A man in a dark suit wanders through the halls of New York City’s Staten Island Ferry Terminal building. He has a dazed look on his face and the voices and sounds, which swirl through the building, fill him with cacophonous pain. He goes to the men’s room and finds blood dripping from the back of his head. He takes the ferry across the harbor into Manhattan and wanders through the city, haunted by images of a woman in a rehearsal hall. Nearly everyone he glimpses (a janitor mopping a floor, a young woman who accidentally bumps into the janitor, a subway rider playing air piano while humming to himself, a proper businessman) finds their way into his visions of that rehearsal hall.
This is the foundation of “Staccato Fugue,” a handsomely produced student film by TeoCarlo Pulgar. With a multi-layered soundtrack that mixes a wide range of aural sensations, mirrored by haunting cinematography that compresses and distorts the world to fit the point of view of its deranged protagonist, “Staccato Fugue” brings to life the nightmarish twirl of a man whose existence has fallen into deep madness.
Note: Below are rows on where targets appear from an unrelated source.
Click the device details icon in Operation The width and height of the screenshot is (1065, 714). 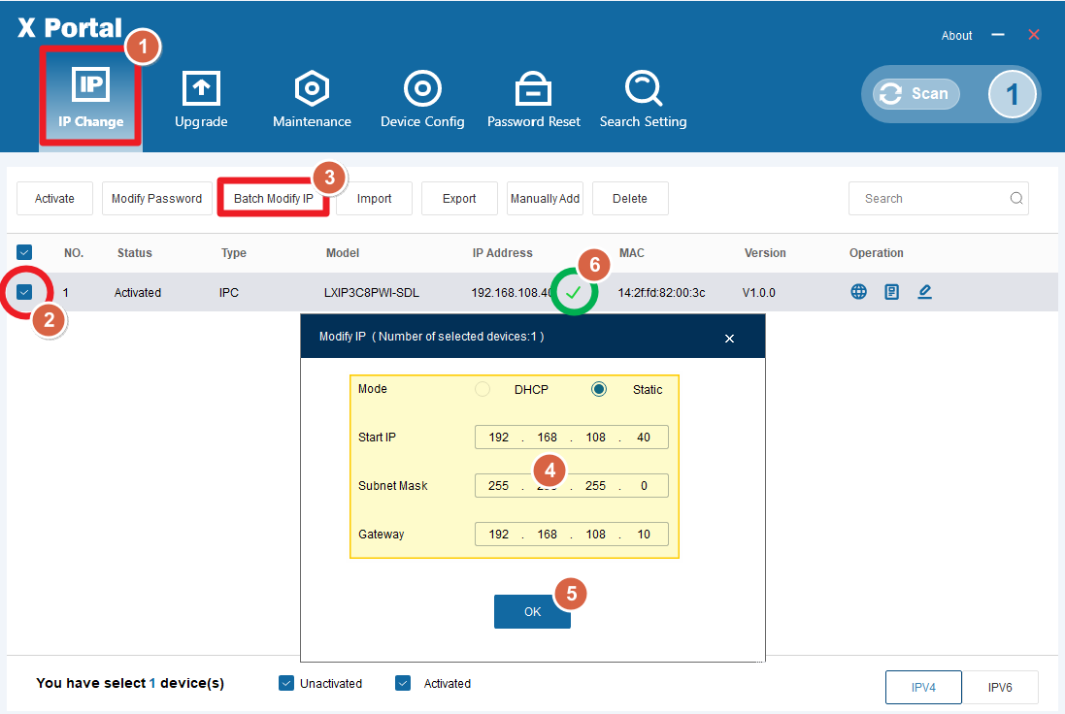[x=891, y=292]
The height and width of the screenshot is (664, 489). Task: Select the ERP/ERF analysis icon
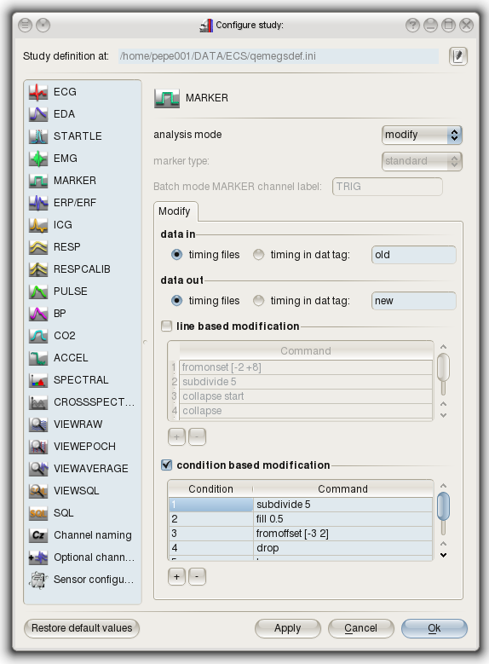tap(38, 202)
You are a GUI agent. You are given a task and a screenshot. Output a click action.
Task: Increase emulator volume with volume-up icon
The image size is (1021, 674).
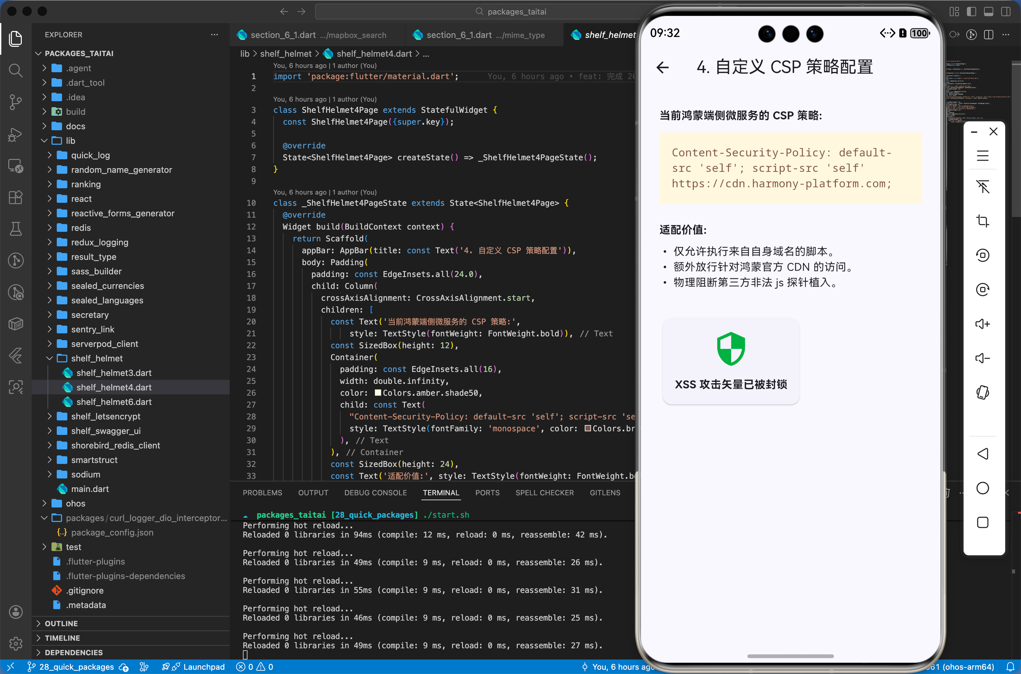click(983, 324)

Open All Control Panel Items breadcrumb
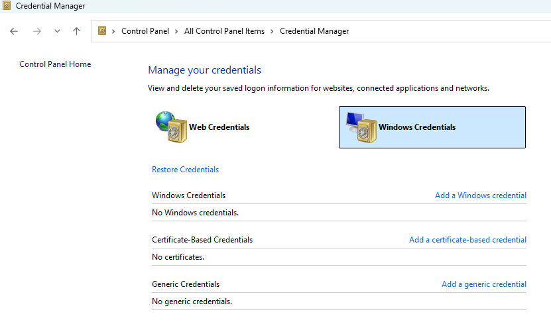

In many ways, the film recalls Orson Welles’ version of “The Trial” in its violent editing and wildly expressionistic camera angles as the man wanders the length of New York in a vain attempt to rid himself of the sounds and images that haunt his existence. Tunnel and stairways envelope him, buildings tower over him with menace, and people view him with trepidation and contempt. His inner demons build a harrowing world for him as memory and hallucination blur until one is indistinguishable from the other.
If the film’s payoff isn’t quite what is expected or deserved (the actual circumstances involving the woman in the rehearsal hall plays phony) and if the man seems to cover an abnormal stretch of New York from scene to scene, the film is nonetheless an accomplished achievement which attempted to try something different from the usual student short film and, in many ways, succeeded admirably.